London investment trends

Investment trends in the capital remain mixed. Industrial assets attracted a solid rise in investor interest during Q4 but overall enquiries were flat in the office sector and declined modestly in the retail segment. That said, foreign investment demand did in fact grow strongly across each sector of the capital, with the sharp decline in sterling since June particularly prominent in enticing overseas demand.  Nevertheless, having stabilised during Q3, all-sector capital value expectations slipped back into negative territory in London.

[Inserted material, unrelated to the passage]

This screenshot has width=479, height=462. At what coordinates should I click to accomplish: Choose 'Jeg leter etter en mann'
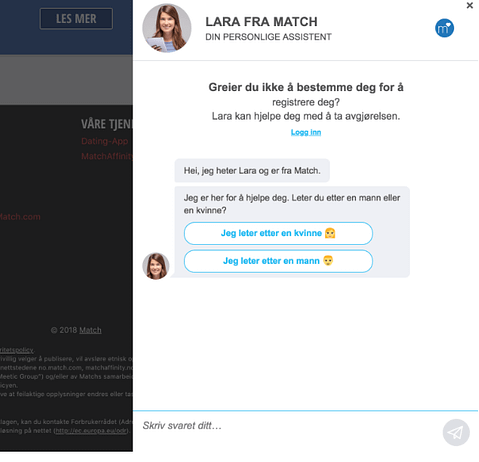(x=278, y=261)
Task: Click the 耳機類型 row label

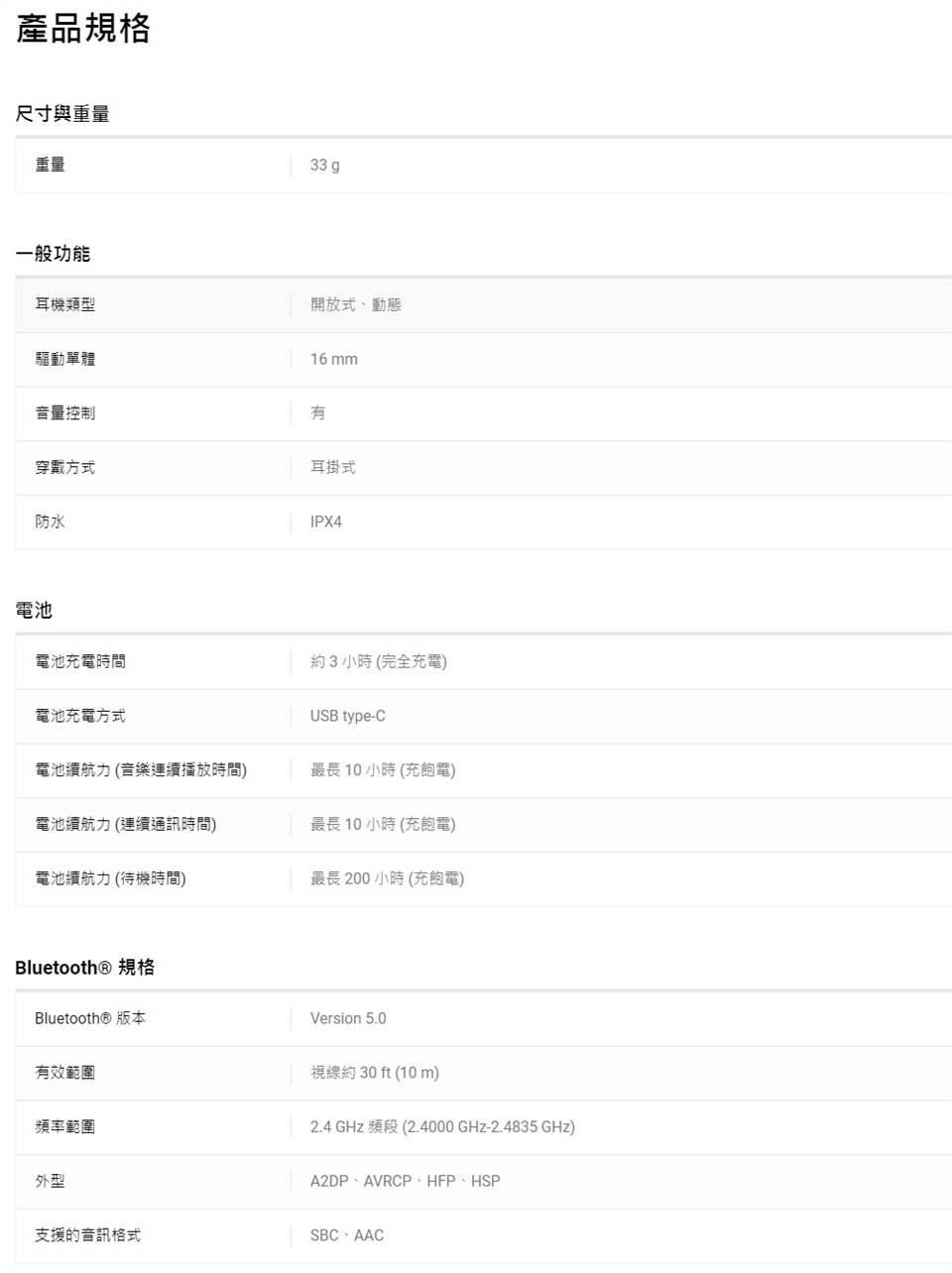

Rises predicted in capital values

Back at the national level, near term capital value expectations remained mildly positive across all sectors in Q4, with 14 percent more respondents projecting values to rise (rather than fall) over the coming quarter. Over the next twelve months, respondents anticipate capital values will increase across the majority of sectors, led by the prime industrial market. In terms of the headline picture, 28 percent more respondents expect to see a rise rather than fall in capital value over the next 12 months.

Occupier demand

Occupier demand is less buoyant than that from investors, with demand increasing only modestly at the all-sector level. However, this was driven entirely by industrial property with demand flat in both office and retail sectors. The lack of demand prompted landlords to increase the value of incentive packages on offer to prospective tenants in both these sectors. In the office sector, inducements have now risen in each of the last two quarters at the headline level (the first time this has happened since 2013) with 14 percent more respondents seeing a rise in Q4 2016.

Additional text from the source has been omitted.